To unsubscribe from this group and stop receiving emails from it, send an email 
to neo4j+unsubscr...@googlegroups.com.
For more options, visit https://groups.google.com/d/optout.


Re: [Neo4j] Large scale network analysis - best strategy?

2014-06-18 Thread Nigel Small
Hi Gareth

All of py2neo's features use the Neo4j REST interface, both for Cypher and
for its other functions. The main difference concerns where the application
logic exists: on the server or on the client.

With Cypher, all the logic is encapsulated within the language itself and
will be processed server-side; this is generally pretty fast. While some
optimisations exist for the other functions, the logic will generally occur
on the client and one or more calls will need to be made to the server on
each step; you will have slightly more control with this method but it will
generally be slower.

Assuming performance is your priority, I would therefore recommend using
Cypher wherever possible and only resorting to other functions if you
really need to.

Hope this helps
Nigel

PS: glad you had some success with py2neo :-)
On 18 Jun 2014 13:44, Shongololo garethsim...@gmail.com wrote:

 Hi Nigel,

 Out of curiosity - it appears that your py2neo works quite seamlessly with
 Cypher by using the append / execute / commit steps. (I actually ended up
 loading in my data using py2neo's Cypher module.) I would appreciate your
 take on py2neo's Cypher implementation vs. py2neo's non-Cypher
 implementation for speed and flexibility? (It appears that the Cypher
 module has a method Record for capturing query results?)

 Thanks,
 Gareth

 On Tuesday, June 17, 2014 11:04:53 PM UTC+1, Nigel Small wrote:

 Hi Gareth

 As you identify, there are certainly some differences in terms of
 performance and feature set that you get when working with Neo4j under
 different programming languages. Depending on your background, constraints
 and integration needs, you could consider a hybrid approach whereby you
 continue working with Python for your main application and build anything
 that requires serious performance as a server extension in Java.

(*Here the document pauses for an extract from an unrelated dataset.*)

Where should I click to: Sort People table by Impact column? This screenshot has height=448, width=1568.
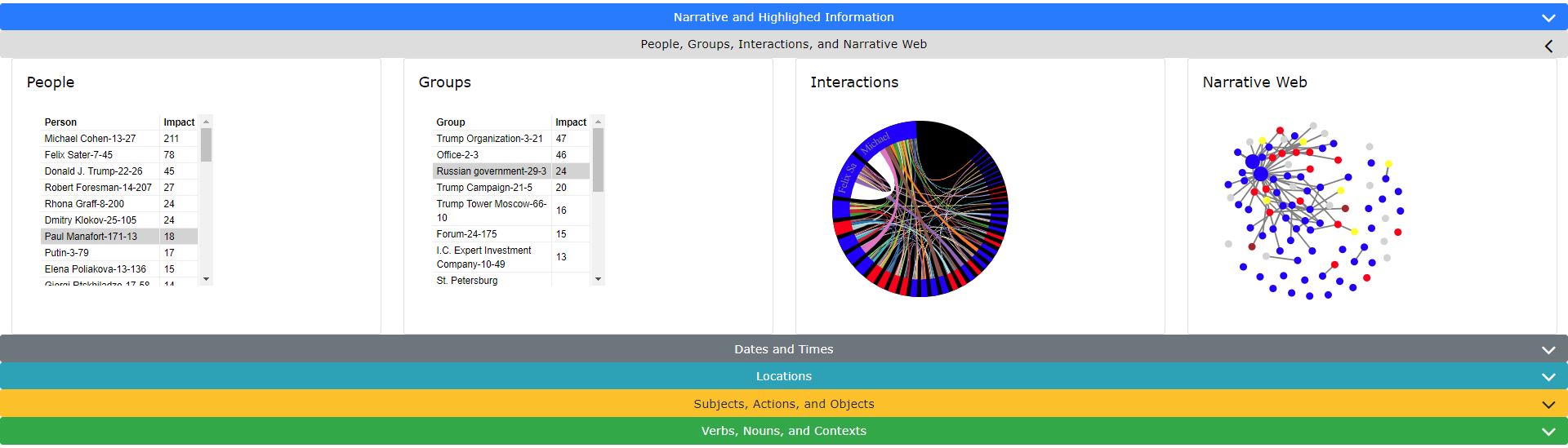coord(179,122)
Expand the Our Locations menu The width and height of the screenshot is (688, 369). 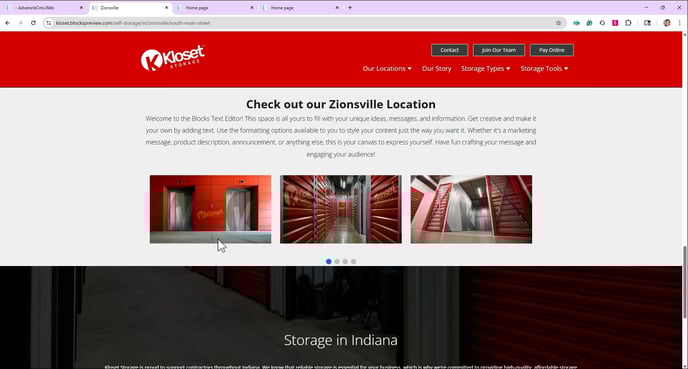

Neo4j
 plugin support is pretty comprehensive: for example, my server extension
 load2neo http://nigelsmall.com/load2neo provides a facility to bulk
 load data but also has direct support from my Python driver, py2neo
 http://py2neo.org/. This approach is somewhat analogous to compiling a
 C extension in Python and could be done as an optimisation step once you
 have built your end-to-end application logic.

 Bear in mind also that Cypher is very powerful these days. It would
 certainly be worth exploring some of its more recent capabilities before
 choosing an architectural path as you may find there is little that cannot
 already be achieved purely with Cypher. If this is the case, your choice of
 application language could then become far less critical.

 I'd suggest beginning with a prototype in a language you are comfortable
 with. Then, build a suite of queries you need to run and ascertain the
 bottlenecks or missing features. Once you have a list of these, you can
 then make an informed decision on which pieces to optimise.

 Kind regards
 Nigel


 On 17 June 2014 15:42, Shongololo gareth...@gmail.com wrote:

 I am preparing a Neo4j database on which I would like to do some network
 analysis. It is a representation of a weakly connected and static physical
 system, and will have in the region of 50 million nodes where, lets say,
 about 50 nodes will connect to a parent node, which in turn is linked
 (think streets and intersections) to a network of other parent nodes.

 For most of the analysis, I will be using a weighted distance decay, so
 analysis of things like betweenness or centrality will be computed for
 the parent node network, but only to a limited extent. So, for example, if
 (a)--(b)--(c)--(d)--(e), then the computation will only be based up to,
 say, two steps away. So (a) will consider (b) and (c), whereas (c) will
 consider two steps in either direction.

 My question is a conceptual and strategic one: What is the best approach
 for doing this kind of analysis with neo4j?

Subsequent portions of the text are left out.